# Textauszug
▼▼▼

Sie sind 2016 mit dem zweiten Platz am Eiger Ultra Trail schlagartig in der Trail-Running-Szene aufgetaucht. Wie kamen Sie zum Wettkampfsport?
2014 habe ich einen Startplatz für den Jungfrau-Marathon gewonnen. Mir hat das Laufen in den Bergen gefallen: Möglichst steil bergauf und bergab – abseits von Asphaltstrassen. Im Jahr 2016 habe ich begonnen, systematisch zu trainieren und bin das erste Mal am Eiger Ultra Trail gestartet. Eigentlich wollte ich die 50-Kilometer-Variante laufen. Mein Trainer meinte aber, wenn ich ausprobieren wolle, ob ich 100 km schaffen könne, solle ich es doch einfach versuchen. Dass ich dann Zweite wurde, hat mich selbst überrascht.
Davor gab es auch mal eine Zeit, in der Sie viel Triathlon gemacht haben, wie kam das?

▲▲▲

# Übungsaufgabe
Liste alle Zahlen auf, die im Interview über Trail Running in Ziffern geschrieben sind. Nenne jede nur einmal und halte die Reihenfolge ihres ersten Auftretens ein. Die Daten haben hiermit nichts zu tun.

# Datenzeilen
▼▼▼

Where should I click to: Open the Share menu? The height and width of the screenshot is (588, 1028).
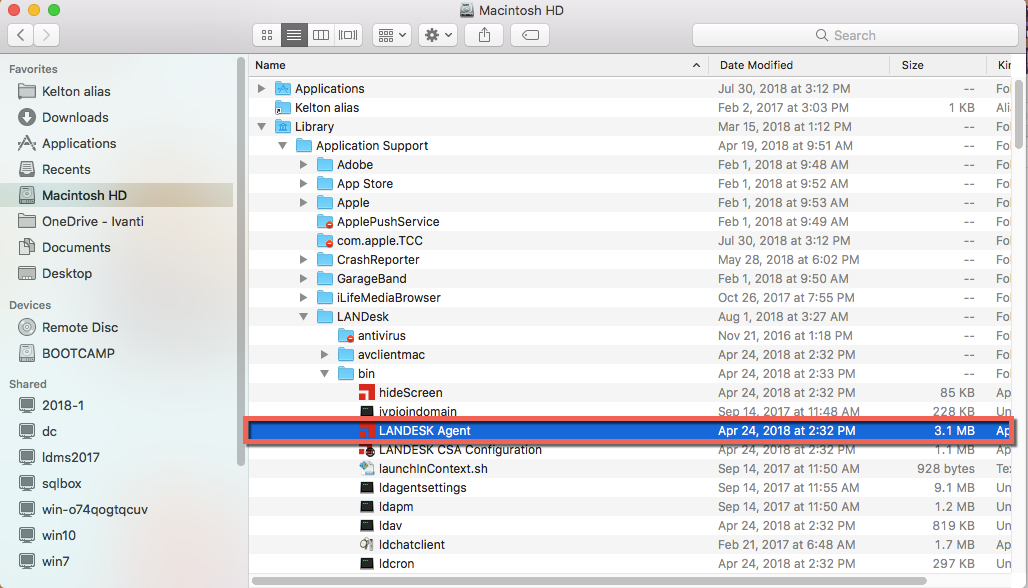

▲▲▲

# Gelöste Aufgabe
2016, 2014, 50, 100